As cerimônias e jogos eróticos são criados de acordo com o que o prazer estimula, daí o
novo olhar sobre o comportamento de A dama do Lotação. A personagem procura
outros homens com quem copular. Não pretende procriar, quer apenas dar vazão aos
seus desejos, entregar-se ao prazer, ser feliz.

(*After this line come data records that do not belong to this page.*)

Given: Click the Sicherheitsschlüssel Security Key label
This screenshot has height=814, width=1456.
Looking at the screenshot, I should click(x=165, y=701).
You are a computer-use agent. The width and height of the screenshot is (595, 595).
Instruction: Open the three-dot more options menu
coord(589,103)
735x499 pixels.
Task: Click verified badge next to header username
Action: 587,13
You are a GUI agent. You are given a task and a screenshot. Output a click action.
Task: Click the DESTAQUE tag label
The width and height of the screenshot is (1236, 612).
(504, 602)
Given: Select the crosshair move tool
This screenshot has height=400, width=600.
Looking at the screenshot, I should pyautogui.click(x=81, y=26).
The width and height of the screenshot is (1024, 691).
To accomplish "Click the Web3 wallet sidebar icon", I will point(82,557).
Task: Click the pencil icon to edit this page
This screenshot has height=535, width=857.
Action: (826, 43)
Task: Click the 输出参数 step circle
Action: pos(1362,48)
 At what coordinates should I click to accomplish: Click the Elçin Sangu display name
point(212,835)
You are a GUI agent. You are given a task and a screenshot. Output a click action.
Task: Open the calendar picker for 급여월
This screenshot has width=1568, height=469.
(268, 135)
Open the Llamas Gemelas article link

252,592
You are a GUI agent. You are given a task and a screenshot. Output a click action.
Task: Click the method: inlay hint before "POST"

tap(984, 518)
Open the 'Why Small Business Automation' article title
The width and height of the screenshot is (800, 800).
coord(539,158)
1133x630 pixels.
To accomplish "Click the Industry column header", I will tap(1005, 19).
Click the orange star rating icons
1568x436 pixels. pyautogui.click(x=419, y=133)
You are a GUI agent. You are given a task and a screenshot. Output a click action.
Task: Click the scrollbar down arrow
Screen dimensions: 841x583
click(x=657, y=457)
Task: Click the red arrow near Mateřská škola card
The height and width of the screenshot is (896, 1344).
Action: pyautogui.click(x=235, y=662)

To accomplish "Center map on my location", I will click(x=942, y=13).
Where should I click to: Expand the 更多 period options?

A falta ensinou à mulher a importância de desfrutar o prazer e o amor. A mulher
que procura o sexo fora do casamento está buscando saciar os seus desejos. Dentro do
casamento, a esposa busca saciar o marido. Assim, a mulher age em busca de emoção e
prazer, luta contra séculos de opressão e procura satisfazer-se. Não que a postura de
Nelson Rodrigues seja feminista, mas, se não contribuiu para a emancipação sexual das
mulheres, seus textos, ao menos, anunciam-na e retratam-na. A liberdade dada à mulher
rodrigueana é a melhor expressão do livre-arbítrio. Se, como nas palavras de Michel
Foucault (1988, p. 53), “a sociedade moderna tentou reduzir a sexualidade ao casal – ao
casal heterossexual e, se possível, legítimo”, A dama do lotação apontará para um
fracasso dessa tentativa secular.
Entretanto, é importante mencionar que, ao falar de pornografia, Francesco
Alberoni (1997, p. 13) cita Pascal Brukner e Alain Finkielkrault e afirma que “os heróis
pornográficos estão milagrosamente isentos do dever de conquistar e de perder-se em
prelúdios amorosos: ‘basta um olhar e as mulheres ficam nuas e disponíveis; nada de
apresentações, trocas de cumprimentos, nenhum preâmbulo...’. As mulheres despertam
o desejo antes mesmo que o homem tenha pensado em se aproximar”. Sob essa
perspectiva, de fato, é natural que muitos entendam A dama do lotação como
pornografia, todavia a narrativa dos encontros extraconjugais ocupam pouco mais que
dois parágrafos. Não é sobre as aventuras que o escritor se debruça, mas sim sobre a
dúvida que primeiro se abate sobre Carlinhos, a descoberta da verdade e a solução que o
marido encontra para amortizar sua vergonha. Entretanto, a audácia da personagem
Solange é de tal modo marcante e incômoda, que ela servirá de mote para vários dos
comentários tecidos a respeito da produção de Nelson Rodrigues, como se apenas uma
leitura de seu comportamento pudesse ser feita e como se apenas este enredo resumisse
todos os contos de A vida como ela é....
Cabe-nos ainda mencionar que, segundo Ismail Xavier (2003), as retaliações à
sexualidade feminina fazem com que as personagens sigam atormentadas pela “culpa
gerada em transgressões [mesmo – grifo meu] bem-sucedidas, como Solange, a dama
do lotação” (XAVIER, 2003, p. 162). As personagens, de acordo com Ismail Xavier
(2003, p. 162), não alcançariam o “moderno moderno”, pois as mulheres continuam às
voltas com a contradição entre a moral e o desejo.